その穏やかな語り口に、正幸はそろそろとトガクを見上げた。その時には、トガクはもう雨降る庭を見つめていて、正幸はやはり落ち着かない思いを鎮めるのに必死だった。


「…その、どんな、人だったの?」

「そうだなぁ…まるで熊のような大男だったが、人を襲わないなら妖にも寛容だった。勿論、人にもな。よく町の住民に慕われていたよ。

だが、ほとんどの人間は妖なんて見えないから、いつしか変わり者だとして、人里から追いやられてしまったようだ。元々の住まいが、この山の中に建つ洋館だったからな。
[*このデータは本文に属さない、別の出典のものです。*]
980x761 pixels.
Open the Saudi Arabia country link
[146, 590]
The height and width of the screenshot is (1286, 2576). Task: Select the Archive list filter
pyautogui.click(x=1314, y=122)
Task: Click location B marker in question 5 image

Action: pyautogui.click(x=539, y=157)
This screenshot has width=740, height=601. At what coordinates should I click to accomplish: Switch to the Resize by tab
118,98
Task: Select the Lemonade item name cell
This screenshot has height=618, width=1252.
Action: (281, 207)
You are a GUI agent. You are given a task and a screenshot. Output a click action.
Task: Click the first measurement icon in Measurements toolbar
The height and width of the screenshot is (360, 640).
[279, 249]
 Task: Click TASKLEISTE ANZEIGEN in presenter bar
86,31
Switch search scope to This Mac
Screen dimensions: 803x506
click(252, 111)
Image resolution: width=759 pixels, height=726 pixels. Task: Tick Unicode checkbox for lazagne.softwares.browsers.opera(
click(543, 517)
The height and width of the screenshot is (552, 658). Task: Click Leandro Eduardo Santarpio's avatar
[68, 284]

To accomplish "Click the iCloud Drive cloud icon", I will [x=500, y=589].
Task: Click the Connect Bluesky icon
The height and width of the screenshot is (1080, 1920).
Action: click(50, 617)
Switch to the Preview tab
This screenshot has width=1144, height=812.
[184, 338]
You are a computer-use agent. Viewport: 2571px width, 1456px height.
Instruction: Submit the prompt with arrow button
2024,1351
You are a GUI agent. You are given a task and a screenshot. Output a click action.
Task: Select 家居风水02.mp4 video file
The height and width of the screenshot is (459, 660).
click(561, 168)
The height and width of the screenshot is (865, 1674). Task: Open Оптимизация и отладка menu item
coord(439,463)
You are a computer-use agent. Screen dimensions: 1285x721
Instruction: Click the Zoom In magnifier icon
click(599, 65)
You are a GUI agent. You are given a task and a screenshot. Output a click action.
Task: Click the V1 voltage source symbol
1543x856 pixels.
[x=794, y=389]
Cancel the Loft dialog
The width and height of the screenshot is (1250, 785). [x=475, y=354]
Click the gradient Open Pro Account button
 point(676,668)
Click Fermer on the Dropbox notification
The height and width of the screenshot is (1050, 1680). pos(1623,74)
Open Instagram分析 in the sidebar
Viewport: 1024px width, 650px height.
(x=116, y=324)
妖を祓うどころか、妖と繋がりがあるんじゃないか、取り憑かれてるんじゃないかって思われ始めてさ。山から出てくるなと、酷い扱いで、見ていて良い気持ちにはならなかったよ」

「それじゃあ、アサジさんはずっとここに?一人でいたの?」

「いや、ずっと山にこもってる奴じゃなかったな。いくら嫌われても、妖を責めはしなかったし、人との関わりも諦めていなかった。それに、一人じゃなかったしな。アサジには、嫁がいたからさ。虐げられても強くいられたのは、彼女がいたからだろう。良い奴なんだ、見えない筈なのに、俺の事も尊重してくれてさ」


そう語る瞳が、どこか寂しく揺れた気がして、正幸は思わず視線を逸らしていた。

トガクは、どんな気持ちで二人を見ていたのだろう。そう思うと、先程とは違う意味で胸が苦しくて、トガクの見てはいけない思いを覗いてしまったような気がして、見ているのが辛かった。

でもそれも、自分が傷つきたくないだけかもしれない。結局、トガクに思われる誰かを、見るのが辛いだけだ。


「俺の、大鴉(おおがらす)の姿を見てもさ、綺麗と言ってくれたのは、お前とアサジだけだった。まぁ、俺にとっては、それだけだ。アサジは彼女と添い遂げたし、最期も、俺は遠くから見送るだけだった。こんな時、寂しいな。あまりにも人間と妖は違いすぎるってさ」


その笑う顔が寂しくて、正幸の胸が、またぎゅっと苦しくなる。トガクが悲しむのは辛いけど、こんな風にトガクに思い出してくれるアサジの事を羨ましく思えて、正幸は、そんな自分が酷い人間に思えて落ち着かなかった。

俯いてしまった正幸を、トガクはどう思ったのだろう、彼は湿気のせいで少し丸くなった正幸の襟足を見つめ、それに手を伸ばそうとしたが、その手は行き場を諦めて、ただ床に落ち着いた。